Whether you’re burning yard waste as a chore, or relaxing with friends around a little fire, there are three safety rules you need to follow:
- Never leave a fire unattended. It is unsafe and illegal.
- Always have a fire extinguisher or water source like a hose nearby in case the fire starts to spread.
- Know if it is safe to burn. If conditions are windy and dry, the Cape Girardeau Fire Department will declare it a “No Burn Day” – check our website or call 573-339-6330.
Rules for outdoor burning in Cape Girardeau differ, depending on your type of residence and why you are burning.
Recreational and Cooking Fires (Grilling, Fire Pits)
Most residences can have a small fire day or night to use for cooking or recreational purposes as long as the fire is contained in a suitable fireplace or fire container, like a fire pit.
In multi-family dwellings like apartments and duplexes, the fire must be 15 feet or more away from buildings and other structures.
If not contained, a fire less than 3 feet wide and 2 feet high can be placed 25 feet from structures. Larger fires must be 50 feet from structures and cannot exceed 5 cubic feet.
Burning Yard Waste on Your Property
- Open burning is permitted from 9 a.m. to 5 p.m. on “ok to burn” days. Please extinguish all fires by 5 p.m.

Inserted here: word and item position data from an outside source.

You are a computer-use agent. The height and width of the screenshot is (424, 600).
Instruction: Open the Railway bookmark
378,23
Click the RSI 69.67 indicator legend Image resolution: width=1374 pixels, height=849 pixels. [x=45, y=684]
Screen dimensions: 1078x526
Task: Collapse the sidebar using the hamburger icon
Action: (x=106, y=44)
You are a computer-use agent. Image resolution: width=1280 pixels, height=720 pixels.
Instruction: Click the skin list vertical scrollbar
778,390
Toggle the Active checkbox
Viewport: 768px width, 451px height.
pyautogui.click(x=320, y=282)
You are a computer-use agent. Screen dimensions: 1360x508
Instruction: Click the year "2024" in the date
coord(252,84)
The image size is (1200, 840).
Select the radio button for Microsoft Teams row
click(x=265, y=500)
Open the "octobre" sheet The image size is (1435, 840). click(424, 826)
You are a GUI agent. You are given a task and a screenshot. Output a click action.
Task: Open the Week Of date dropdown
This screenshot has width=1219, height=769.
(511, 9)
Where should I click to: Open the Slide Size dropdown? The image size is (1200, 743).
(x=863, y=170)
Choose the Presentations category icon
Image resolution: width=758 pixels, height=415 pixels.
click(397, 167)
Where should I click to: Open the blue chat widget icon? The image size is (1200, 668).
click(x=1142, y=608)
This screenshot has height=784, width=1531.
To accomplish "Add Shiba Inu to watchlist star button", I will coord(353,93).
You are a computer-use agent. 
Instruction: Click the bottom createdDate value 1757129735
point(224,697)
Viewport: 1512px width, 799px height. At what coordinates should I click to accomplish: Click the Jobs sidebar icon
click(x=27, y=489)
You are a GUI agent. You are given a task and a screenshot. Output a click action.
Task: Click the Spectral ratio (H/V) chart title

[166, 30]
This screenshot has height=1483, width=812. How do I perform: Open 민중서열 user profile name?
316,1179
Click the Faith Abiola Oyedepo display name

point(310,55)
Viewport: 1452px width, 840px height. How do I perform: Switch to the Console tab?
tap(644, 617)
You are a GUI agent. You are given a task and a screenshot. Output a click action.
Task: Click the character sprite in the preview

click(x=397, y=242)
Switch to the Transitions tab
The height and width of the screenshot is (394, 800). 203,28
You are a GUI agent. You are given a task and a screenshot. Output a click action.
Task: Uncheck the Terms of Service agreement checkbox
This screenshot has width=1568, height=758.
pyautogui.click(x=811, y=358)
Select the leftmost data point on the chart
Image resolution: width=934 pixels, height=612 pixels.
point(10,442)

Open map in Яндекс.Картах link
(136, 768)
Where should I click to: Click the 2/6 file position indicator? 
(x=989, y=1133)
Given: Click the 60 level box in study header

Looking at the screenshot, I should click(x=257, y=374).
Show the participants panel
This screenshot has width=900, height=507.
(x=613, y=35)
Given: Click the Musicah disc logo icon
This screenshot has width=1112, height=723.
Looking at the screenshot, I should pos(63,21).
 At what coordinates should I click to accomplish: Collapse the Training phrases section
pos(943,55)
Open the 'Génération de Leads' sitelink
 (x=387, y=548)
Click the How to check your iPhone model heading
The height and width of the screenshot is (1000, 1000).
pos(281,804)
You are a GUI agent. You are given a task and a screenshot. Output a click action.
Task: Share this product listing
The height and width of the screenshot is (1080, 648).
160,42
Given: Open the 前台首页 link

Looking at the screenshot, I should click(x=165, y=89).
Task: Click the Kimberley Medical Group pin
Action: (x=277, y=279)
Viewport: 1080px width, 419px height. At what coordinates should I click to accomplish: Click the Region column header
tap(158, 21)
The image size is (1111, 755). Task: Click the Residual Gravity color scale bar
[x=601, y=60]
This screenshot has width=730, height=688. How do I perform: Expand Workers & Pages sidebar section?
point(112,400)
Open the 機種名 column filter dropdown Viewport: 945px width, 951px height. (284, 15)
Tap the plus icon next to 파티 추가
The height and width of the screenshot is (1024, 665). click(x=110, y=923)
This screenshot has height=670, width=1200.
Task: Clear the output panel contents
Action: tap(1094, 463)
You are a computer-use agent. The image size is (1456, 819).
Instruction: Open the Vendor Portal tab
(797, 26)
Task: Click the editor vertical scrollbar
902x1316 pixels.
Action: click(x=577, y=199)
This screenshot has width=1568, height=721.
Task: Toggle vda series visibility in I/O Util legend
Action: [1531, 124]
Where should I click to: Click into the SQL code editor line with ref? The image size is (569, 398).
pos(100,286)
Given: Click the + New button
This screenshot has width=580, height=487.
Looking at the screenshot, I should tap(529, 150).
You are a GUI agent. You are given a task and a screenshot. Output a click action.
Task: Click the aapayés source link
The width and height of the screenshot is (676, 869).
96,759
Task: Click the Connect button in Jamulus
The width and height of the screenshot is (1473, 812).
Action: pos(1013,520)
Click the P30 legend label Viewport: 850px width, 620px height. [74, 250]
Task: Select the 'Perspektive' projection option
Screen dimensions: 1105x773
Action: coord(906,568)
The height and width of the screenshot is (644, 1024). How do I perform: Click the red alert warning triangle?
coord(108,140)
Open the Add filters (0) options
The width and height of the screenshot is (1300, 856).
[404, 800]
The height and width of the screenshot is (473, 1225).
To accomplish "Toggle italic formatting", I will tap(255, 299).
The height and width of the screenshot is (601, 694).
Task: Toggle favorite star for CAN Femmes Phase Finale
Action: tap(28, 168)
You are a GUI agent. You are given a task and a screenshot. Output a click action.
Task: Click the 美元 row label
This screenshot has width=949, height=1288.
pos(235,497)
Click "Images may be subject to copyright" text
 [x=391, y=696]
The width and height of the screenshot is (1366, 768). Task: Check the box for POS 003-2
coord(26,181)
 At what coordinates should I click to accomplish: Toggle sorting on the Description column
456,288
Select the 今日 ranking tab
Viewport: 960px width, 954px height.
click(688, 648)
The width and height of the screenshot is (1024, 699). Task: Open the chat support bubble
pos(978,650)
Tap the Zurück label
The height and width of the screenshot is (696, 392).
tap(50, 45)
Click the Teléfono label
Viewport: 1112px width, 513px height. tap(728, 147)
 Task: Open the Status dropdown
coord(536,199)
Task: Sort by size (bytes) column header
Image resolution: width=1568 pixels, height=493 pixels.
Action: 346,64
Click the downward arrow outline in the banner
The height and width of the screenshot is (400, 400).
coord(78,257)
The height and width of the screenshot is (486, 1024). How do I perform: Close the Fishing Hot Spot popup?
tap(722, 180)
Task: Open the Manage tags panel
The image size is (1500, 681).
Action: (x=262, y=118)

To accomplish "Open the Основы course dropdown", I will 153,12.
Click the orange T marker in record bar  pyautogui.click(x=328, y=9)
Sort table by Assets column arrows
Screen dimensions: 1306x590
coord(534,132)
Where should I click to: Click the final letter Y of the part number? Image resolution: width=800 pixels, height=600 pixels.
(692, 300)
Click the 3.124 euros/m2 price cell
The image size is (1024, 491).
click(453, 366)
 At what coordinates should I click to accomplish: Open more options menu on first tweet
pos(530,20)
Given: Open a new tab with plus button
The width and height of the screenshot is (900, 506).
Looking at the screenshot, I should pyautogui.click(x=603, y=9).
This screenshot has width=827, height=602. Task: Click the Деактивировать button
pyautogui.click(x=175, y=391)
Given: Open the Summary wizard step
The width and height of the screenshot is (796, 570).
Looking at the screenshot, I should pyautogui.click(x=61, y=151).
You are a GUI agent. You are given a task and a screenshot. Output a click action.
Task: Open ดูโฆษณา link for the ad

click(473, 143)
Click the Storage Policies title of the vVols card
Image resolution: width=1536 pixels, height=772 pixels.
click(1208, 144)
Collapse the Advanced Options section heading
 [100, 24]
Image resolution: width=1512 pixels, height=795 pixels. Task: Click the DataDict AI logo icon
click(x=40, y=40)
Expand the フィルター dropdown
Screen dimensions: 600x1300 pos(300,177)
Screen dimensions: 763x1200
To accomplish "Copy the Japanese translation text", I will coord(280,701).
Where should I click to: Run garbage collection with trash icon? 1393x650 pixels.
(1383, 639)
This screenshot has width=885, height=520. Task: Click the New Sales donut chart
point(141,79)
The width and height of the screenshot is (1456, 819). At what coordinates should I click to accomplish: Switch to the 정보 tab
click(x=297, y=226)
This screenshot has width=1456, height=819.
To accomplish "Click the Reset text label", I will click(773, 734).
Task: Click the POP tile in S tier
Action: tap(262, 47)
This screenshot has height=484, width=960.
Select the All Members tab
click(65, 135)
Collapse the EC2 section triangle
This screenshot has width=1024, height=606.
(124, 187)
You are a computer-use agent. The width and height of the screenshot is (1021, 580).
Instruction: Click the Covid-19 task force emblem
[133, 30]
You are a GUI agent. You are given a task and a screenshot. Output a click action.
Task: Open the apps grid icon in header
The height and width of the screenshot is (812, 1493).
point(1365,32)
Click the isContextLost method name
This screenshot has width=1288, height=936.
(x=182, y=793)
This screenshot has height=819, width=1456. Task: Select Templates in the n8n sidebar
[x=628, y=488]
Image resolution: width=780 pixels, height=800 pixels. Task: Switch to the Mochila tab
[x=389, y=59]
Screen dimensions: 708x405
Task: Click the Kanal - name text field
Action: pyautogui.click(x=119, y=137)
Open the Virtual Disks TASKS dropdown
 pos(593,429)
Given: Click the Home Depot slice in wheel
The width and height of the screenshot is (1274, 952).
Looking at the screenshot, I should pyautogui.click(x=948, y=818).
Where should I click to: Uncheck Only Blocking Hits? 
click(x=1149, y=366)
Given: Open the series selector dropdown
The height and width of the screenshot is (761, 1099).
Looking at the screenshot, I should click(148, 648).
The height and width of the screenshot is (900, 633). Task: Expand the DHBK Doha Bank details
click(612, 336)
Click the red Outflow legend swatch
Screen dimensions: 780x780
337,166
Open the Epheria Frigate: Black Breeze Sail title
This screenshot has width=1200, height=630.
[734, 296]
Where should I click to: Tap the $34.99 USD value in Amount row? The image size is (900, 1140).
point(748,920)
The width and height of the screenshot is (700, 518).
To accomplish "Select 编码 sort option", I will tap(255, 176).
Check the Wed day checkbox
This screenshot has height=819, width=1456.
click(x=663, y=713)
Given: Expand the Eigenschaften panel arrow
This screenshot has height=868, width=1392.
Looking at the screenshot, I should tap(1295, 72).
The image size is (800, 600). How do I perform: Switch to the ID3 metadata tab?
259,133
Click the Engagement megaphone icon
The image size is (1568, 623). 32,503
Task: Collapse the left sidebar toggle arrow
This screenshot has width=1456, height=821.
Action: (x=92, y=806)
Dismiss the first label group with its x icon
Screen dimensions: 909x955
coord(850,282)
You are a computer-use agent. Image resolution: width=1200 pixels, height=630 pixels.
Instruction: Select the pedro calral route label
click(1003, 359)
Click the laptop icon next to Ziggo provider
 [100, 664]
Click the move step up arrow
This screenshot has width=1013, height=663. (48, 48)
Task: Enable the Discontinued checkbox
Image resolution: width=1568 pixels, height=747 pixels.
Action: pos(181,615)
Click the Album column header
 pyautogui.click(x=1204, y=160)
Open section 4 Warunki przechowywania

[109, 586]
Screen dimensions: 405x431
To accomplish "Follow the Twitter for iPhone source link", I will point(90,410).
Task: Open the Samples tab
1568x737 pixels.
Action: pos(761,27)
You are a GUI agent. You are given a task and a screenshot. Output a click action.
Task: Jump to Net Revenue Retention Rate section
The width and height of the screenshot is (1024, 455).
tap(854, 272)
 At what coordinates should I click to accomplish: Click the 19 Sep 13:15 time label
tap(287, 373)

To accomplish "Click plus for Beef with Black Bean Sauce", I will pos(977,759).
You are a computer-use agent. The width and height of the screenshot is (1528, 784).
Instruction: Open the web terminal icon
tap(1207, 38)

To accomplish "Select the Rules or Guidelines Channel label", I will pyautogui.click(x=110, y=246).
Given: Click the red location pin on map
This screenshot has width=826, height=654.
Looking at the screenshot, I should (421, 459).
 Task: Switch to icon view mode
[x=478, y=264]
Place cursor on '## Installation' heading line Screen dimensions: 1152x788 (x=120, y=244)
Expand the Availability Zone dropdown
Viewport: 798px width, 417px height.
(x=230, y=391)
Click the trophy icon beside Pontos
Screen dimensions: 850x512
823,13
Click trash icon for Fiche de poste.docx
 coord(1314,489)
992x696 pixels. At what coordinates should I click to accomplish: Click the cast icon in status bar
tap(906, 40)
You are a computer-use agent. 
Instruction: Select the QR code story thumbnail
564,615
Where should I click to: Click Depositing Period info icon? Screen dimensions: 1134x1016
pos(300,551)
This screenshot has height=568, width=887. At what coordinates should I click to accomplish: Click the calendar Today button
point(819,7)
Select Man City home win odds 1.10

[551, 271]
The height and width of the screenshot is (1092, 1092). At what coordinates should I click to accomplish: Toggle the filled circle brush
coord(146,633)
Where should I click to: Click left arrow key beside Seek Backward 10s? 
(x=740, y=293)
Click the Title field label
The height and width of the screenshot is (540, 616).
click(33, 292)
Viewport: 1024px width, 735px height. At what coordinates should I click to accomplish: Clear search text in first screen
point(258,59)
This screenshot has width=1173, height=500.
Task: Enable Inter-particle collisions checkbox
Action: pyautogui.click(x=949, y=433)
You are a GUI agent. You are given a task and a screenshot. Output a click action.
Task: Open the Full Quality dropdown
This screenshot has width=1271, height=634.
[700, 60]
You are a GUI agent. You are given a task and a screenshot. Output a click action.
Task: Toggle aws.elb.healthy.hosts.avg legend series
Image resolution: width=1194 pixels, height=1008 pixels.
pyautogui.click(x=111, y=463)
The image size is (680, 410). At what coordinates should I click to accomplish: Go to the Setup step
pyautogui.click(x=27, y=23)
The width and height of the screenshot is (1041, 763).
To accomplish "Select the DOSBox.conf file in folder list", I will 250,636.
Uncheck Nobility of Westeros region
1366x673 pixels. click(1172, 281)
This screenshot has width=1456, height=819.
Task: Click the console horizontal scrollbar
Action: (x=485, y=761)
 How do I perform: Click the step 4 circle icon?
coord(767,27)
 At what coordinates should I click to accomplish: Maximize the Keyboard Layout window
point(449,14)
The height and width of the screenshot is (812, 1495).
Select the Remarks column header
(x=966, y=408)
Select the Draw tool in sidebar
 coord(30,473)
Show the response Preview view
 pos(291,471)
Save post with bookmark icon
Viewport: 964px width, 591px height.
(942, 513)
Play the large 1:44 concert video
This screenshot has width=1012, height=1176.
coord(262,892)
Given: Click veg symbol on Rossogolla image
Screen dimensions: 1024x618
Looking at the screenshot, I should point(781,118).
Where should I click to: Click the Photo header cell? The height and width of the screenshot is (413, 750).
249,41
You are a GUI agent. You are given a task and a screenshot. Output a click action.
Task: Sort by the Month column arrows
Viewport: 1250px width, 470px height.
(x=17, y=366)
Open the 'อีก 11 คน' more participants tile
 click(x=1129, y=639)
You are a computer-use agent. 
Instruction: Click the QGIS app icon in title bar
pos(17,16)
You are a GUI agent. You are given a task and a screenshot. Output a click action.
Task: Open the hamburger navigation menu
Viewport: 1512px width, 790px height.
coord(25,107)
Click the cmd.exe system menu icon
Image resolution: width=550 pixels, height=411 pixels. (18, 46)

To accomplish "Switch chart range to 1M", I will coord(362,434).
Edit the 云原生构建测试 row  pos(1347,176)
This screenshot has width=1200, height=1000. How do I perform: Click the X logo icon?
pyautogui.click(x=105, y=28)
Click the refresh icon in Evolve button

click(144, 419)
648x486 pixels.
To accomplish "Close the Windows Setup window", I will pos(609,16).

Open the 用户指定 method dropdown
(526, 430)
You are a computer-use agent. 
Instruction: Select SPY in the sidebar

- Keep a rake and water hose close while burning, and do not leave fires unattended until extinguished.
- Burn piles bigger than 10 ft. x 10 ft. x 5 ft. will require a free permit from the Fire Department. Burning yard waste is acceptable. Unacceptable substances to burn are listed in the next section of this blog. Ceremonial fires must be no larger than 5 ft. x 5 ft. x 5 ft.
Additional Information & Unacceptable Burning
- Do not burn anything on the paved portion of your street, including leaves.
- No burning on excessively windy or dry days; check if it’s a “no burn day” before burning.
- Do not burn any commercial building materials or non-vegetative waste (plastic, tires, styrofoam, petroleum-based products, treated wood, and other refuse).
- Land clearing operations require a Missouri Department of Natural Resources permit in addition to a Fire Department permit.
What constitutes a “No Burn” day?
The Fire Chief or their designee will decide when it’s an “ok to burn” or “no burn” day. If it’s a “no burn” day, all outdoor burning is prohibited, except cooking fires or others specifically permitted by the Chief/designee. Things that can happen that restrict burning include:
- Outdoor conditions that prevent smoke from rising freely,
- if it’s been excessively dry outside, and/or
- if it’s windy outside (sustained winds of 15 miles per hour; wind gusts more than 25 miles per hour).